Il a ramené ses prévisions de croissance pour 2026 de 1,3 % à 1,0 %, et pour 2027 à 1,3 %, contre 1,4 % prévu précédemment.
« Cette évaluation légèrement plus prudente s’explique par le fait que les mesures de politique économique et fiscale plus importantes qui étaient attendues ne se sont pas concrétisées aussi rapidement et dans la même mesure que nous l’avions prévu », a déclaré la ministre allemande de l’économie, Katherina Reiche.
Et de rajouter « les perspectives se sont, en fait, structurellement détériorées ».
Il faut dire qu’avec une croissance de seulement 0,2 %, le diesel allemand a du mal à repartir à plus vive allure, et les exportations allemandes continuent de souffrir.

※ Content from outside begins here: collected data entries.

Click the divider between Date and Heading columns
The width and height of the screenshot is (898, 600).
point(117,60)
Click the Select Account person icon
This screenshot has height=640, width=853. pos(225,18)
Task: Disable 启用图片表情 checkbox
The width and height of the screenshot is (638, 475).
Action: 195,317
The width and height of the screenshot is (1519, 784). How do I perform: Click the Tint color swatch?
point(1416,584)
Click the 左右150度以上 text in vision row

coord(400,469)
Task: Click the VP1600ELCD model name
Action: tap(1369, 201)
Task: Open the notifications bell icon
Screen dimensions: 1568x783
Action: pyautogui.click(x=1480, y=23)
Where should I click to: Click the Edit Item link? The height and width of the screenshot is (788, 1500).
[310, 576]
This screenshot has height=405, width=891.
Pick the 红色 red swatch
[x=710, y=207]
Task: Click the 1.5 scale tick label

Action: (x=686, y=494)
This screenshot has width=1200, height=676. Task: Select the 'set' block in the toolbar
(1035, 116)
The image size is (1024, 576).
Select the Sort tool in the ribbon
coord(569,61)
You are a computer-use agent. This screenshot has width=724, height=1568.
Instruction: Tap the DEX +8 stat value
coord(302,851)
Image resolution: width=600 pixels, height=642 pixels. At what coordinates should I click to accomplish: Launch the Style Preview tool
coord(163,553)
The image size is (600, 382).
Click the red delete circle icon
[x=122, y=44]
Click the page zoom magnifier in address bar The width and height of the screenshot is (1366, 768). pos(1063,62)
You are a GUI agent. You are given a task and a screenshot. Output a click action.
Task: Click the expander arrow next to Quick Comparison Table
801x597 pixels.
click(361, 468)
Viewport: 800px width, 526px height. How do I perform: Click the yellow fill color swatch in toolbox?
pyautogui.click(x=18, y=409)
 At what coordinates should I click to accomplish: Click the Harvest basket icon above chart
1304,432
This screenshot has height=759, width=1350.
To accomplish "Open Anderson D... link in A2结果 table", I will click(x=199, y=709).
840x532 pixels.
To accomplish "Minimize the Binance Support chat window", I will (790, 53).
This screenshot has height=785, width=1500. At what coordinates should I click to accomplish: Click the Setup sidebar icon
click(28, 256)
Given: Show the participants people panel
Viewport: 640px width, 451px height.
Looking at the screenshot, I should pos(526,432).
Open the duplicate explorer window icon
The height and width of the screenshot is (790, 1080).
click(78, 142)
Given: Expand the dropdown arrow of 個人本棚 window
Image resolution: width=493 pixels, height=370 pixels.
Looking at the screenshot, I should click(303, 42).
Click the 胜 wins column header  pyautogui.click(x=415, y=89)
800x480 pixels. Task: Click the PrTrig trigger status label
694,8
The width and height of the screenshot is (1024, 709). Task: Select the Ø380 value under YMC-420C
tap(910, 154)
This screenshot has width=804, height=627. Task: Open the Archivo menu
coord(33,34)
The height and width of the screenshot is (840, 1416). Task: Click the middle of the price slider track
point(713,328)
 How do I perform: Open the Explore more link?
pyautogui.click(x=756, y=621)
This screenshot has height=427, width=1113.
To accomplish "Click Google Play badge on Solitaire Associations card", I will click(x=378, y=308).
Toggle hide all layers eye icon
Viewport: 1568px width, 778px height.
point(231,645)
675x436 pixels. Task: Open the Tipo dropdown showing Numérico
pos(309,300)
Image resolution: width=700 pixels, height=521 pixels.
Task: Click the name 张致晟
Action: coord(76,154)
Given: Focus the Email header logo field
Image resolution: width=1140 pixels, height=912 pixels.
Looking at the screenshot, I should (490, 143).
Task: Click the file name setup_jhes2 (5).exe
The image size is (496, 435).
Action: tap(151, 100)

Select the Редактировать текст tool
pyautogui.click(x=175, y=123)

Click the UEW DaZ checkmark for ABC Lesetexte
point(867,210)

Clairement, le gouvernement escompte beaucoup du plan de relance, selon ses estimations, en 2026, ces mesures de politique budgétaire devraient à elles seules contribuer à hauteur d’environ deux tiers de point de pourcentage à la croissance du PIB.
La baisse du dollar, qui renforce l’euro, est aussi un élément qui pèsera négativement sur les exportations allemandes, ce qui pourrait peut-être forcer la main à la BCE.
C’est la première fois que cette éventualité a été évoquée, hier, par le gouverneur de la Banque centrale autrichienne, Martin Kocher, « si l’euro s’apprécie de plus en plus, à un moment donné, cela pourrait créer une certaine nécessité de réagir en termes de politique monétaire ».
Une appréciation de l’euro a aussi comme conséquence de réduire les prix à l’importation, et dès lors l’inflation, ce qui pourrait donner un argument à la BCE pour baisser ses taux pour soutenir une croissance qui devrait rester assez modeste.
Nouveau record
Pour l’or qui s’approche des 5.600 dollars l’once, et records au pluriel, puisque l’argent a failli franchir la barre des 120 dollars.

Pour rappel, lundi, l’or a franchi la barre des 5.000 dollars pour la première fois et a gagné plus de 10 % depuis le début de la semaine, mouvement évidemment accentué par la chute du dollar.
Et il a aussi été soutenu par les craintes d’attaques américaines sur l’Iran avec des risques de représailles.